• Task description
Lines that include the string "Click" are the ones to copy from the entries below.

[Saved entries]

▬▬▬▬▬▬

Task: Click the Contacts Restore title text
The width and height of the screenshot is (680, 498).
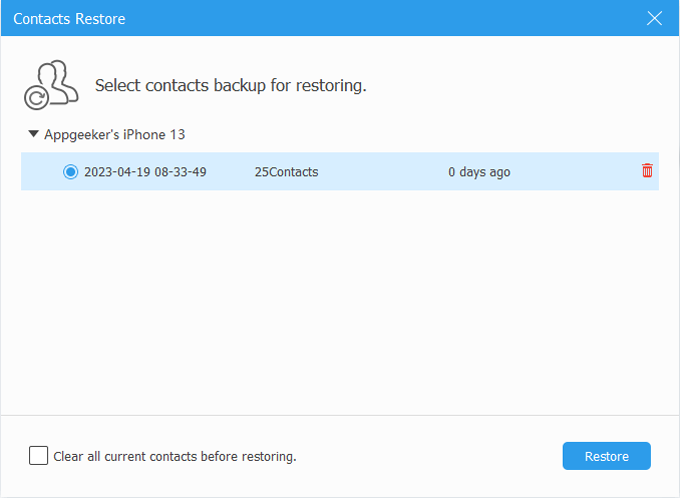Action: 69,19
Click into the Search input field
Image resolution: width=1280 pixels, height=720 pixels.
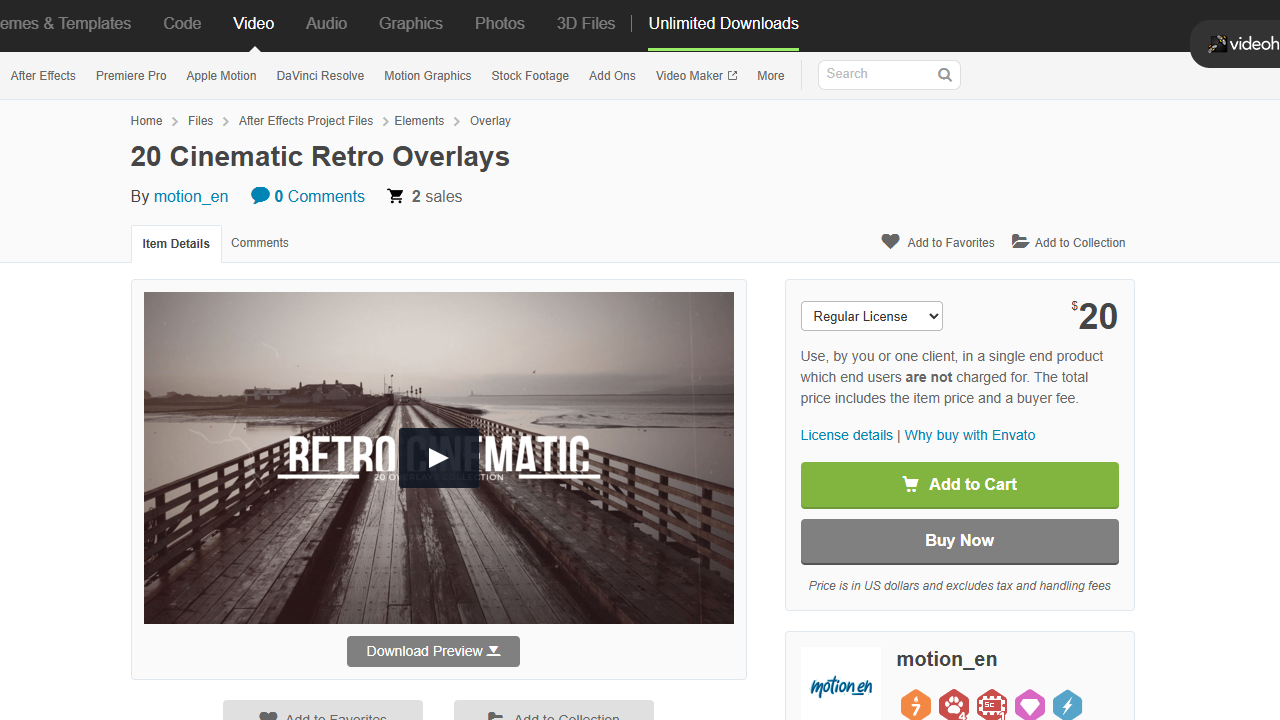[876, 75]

▬▬▬▬▬▬

• Exercise answer
Task: Click the Contacts Restore title text
Click into the Search input field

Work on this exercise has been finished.